▶ **Your objective**
Your answer must be the lines from the first record through the line that contains "Oficina de la Familia (71, 549)", copied exactly and without any pictures.

■ ■ ■ ■ ■ ■ ■

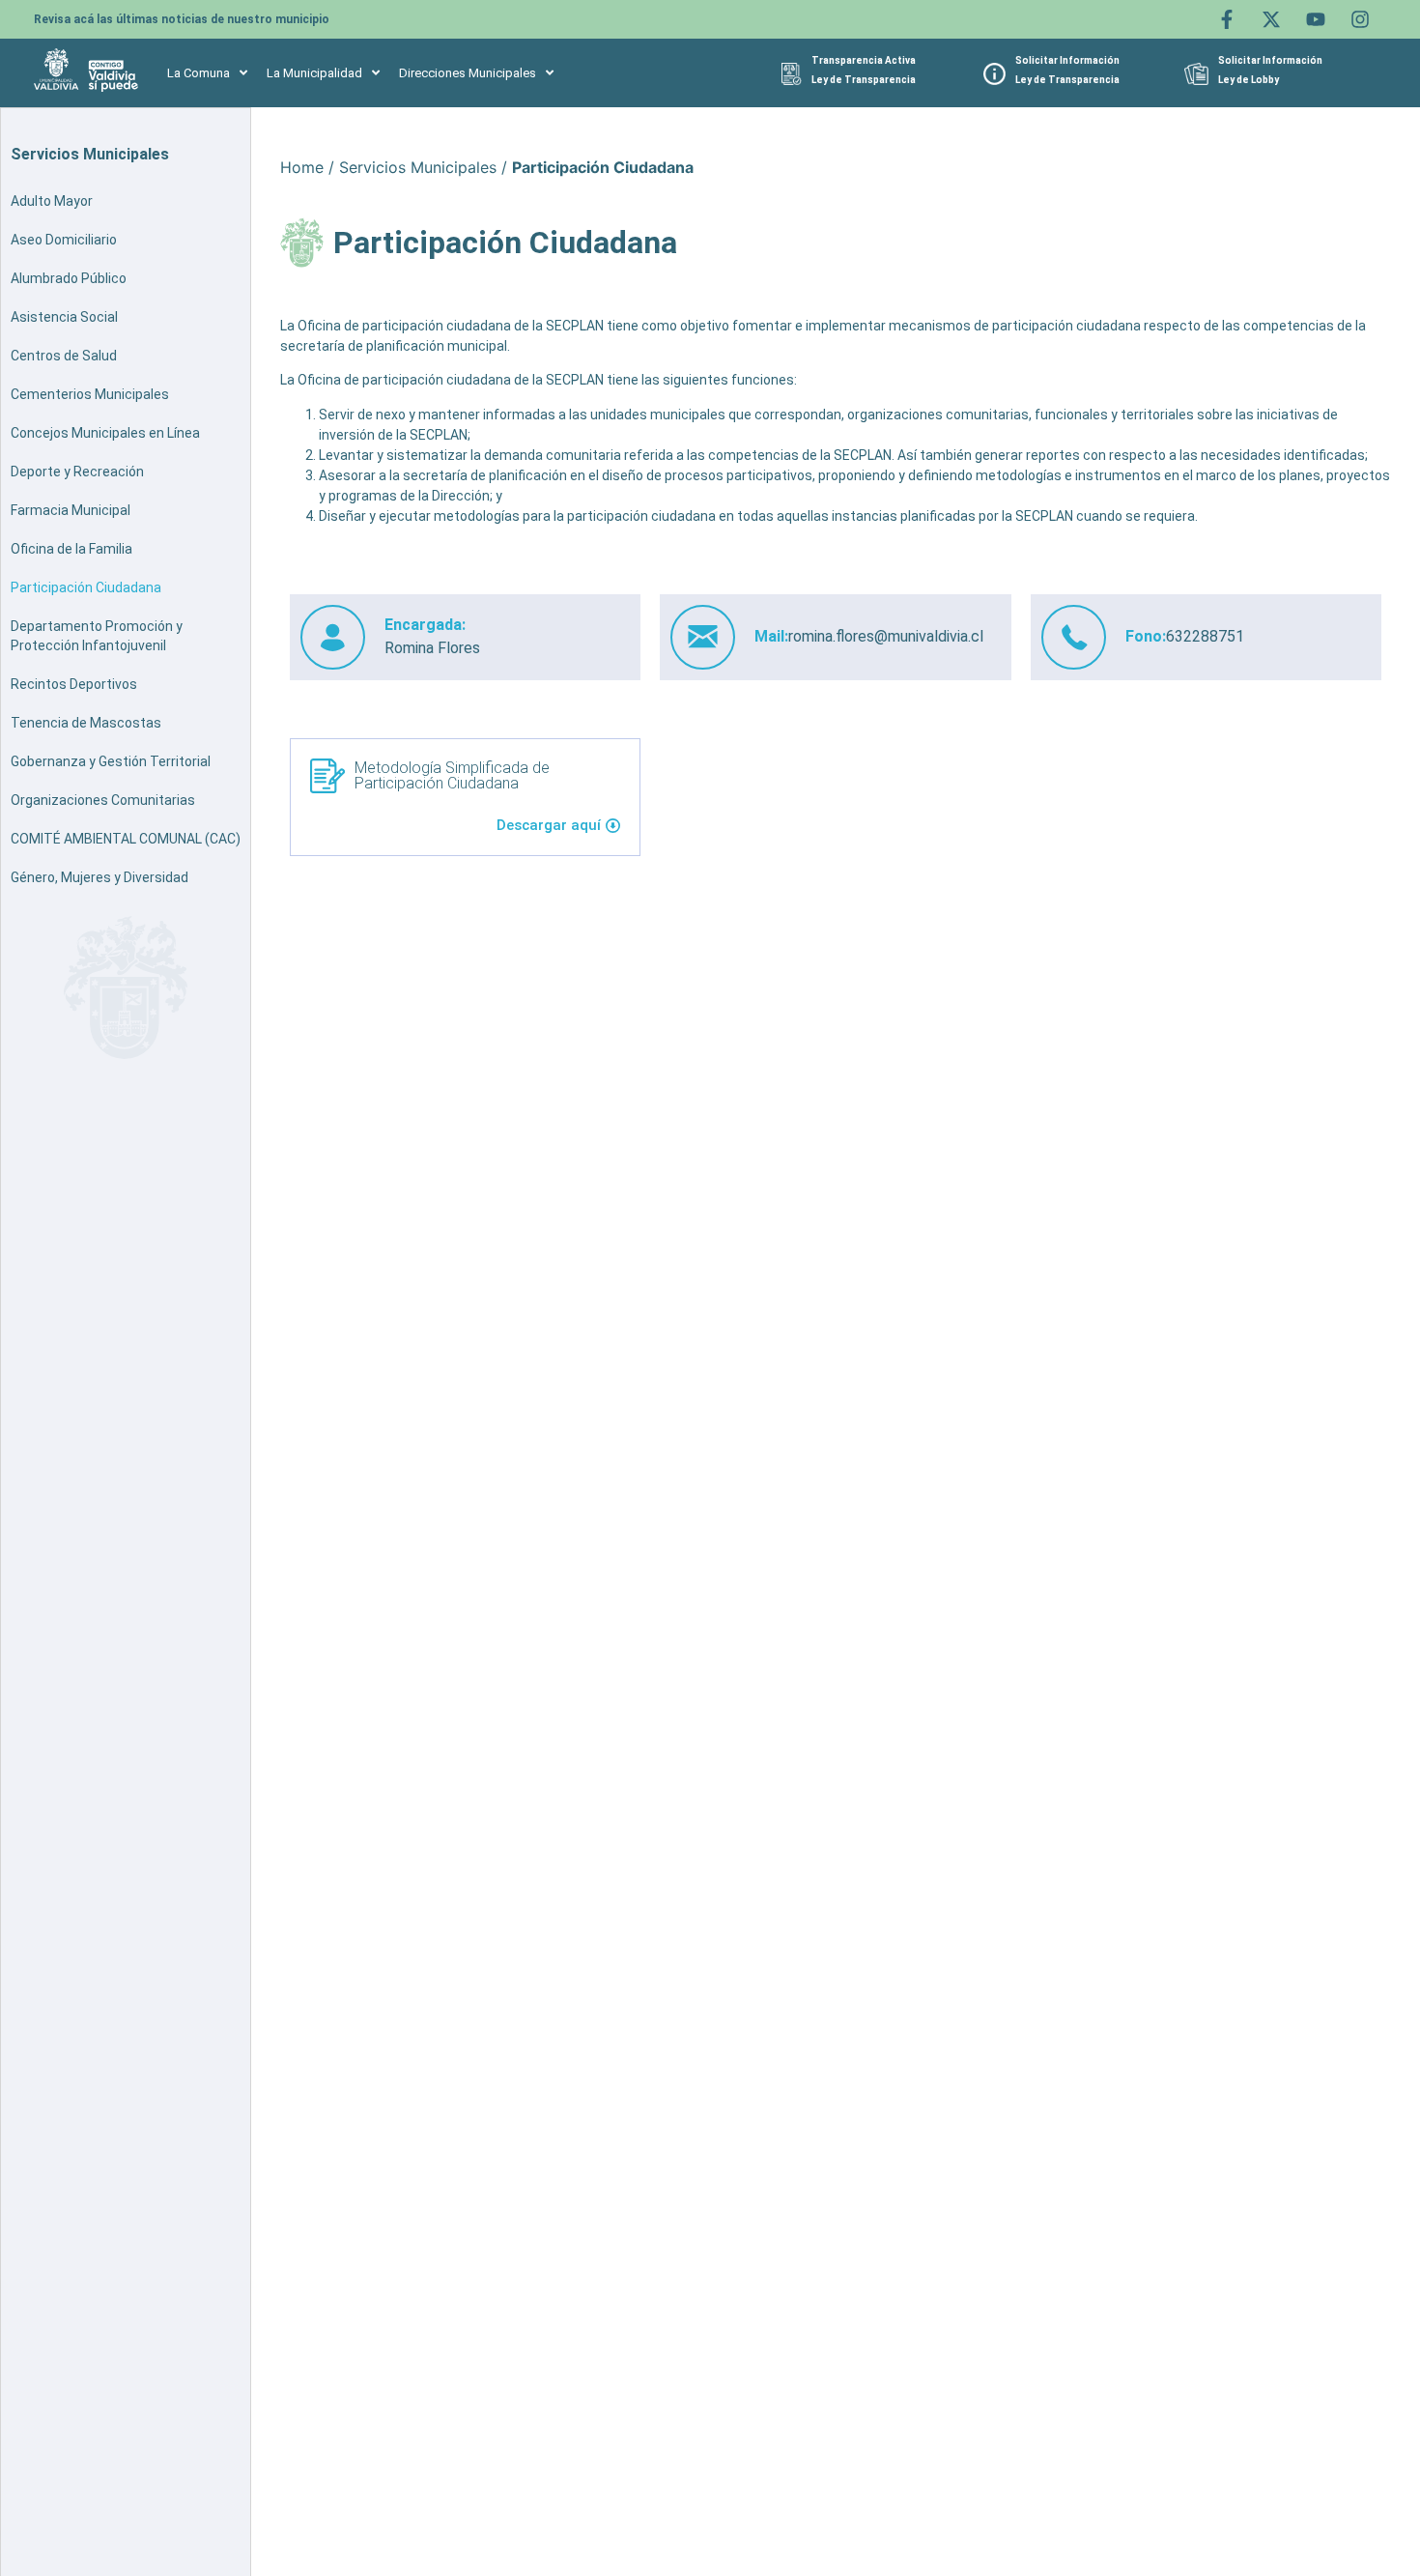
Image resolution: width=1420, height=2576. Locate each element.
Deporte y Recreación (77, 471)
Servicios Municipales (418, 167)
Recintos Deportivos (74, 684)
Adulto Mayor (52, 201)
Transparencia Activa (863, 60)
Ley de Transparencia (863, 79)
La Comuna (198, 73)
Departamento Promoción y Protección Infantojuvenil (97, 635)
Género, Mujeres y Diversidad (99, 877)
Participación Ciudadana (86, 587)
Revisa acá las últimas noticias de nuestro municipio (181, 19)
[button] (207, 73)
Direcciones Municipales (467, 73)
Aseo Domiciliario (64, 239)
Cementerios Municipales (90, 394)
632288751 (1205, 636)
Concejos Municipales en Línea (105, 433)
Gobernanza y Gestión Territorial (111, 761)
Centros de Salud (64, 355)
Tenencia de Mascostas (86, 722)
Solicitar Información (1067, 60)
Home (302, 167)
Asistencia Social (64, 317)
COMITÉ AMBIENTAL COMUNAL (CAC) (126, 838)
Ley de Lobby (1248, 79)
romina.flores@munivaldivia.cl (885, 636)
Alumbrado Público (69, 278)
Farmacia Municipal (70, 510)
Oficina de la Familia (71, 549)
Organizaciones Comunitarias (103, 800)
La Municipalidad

■ ■ ■ ■ ■ ■ ■

▶ **Your solution**
Image resolution: width=1420, height=2576. Locate each element.
Deporte y Recreación (77, 471)
Servicios Municipales (418, 167)
Recintos Deportivos (74, 684)
Adulto Mayor (52, 201)
Transparencia Activa (863, 60)
Ley de Transparencia (863, 79)
La Comuna (198, 73)
Departamento Promoción y Protección Infantojuvenil (97, 635)
Género, Mujeres y Diversidad (99, 877)
Participación Ciudadana (86, 587)
Revisa acá las últimas noticias de nuestro municipio (181, 19)
[button] (207, 73)
Direcciones Municipales (467, 73)
Aseo Domiciliario (64, 239)
Cementerios Municipales (90, 394)
632288751 (1205, 636)
Concejos Municipales en Línea (105, 433)
Gobernanza y Gestión Territorial (111, 761)
Centros de Salud (64, 355)
Tenencia de Mascostas (86, 722)
Solicitar Información (1067, 60)
Home (302, 167)
Asistencia Social (64, 317)
COMITÉ AMBIENTAL COMUNAL (CAC) (126, 838)
Ley de Lobby (1248, 79)
romina.flores@munivaldivia.cl (885, 636)
Alumbrado Público (69, 278)
Farmacia Municipal (70, 510)
Oficina de la Familia (71, 549)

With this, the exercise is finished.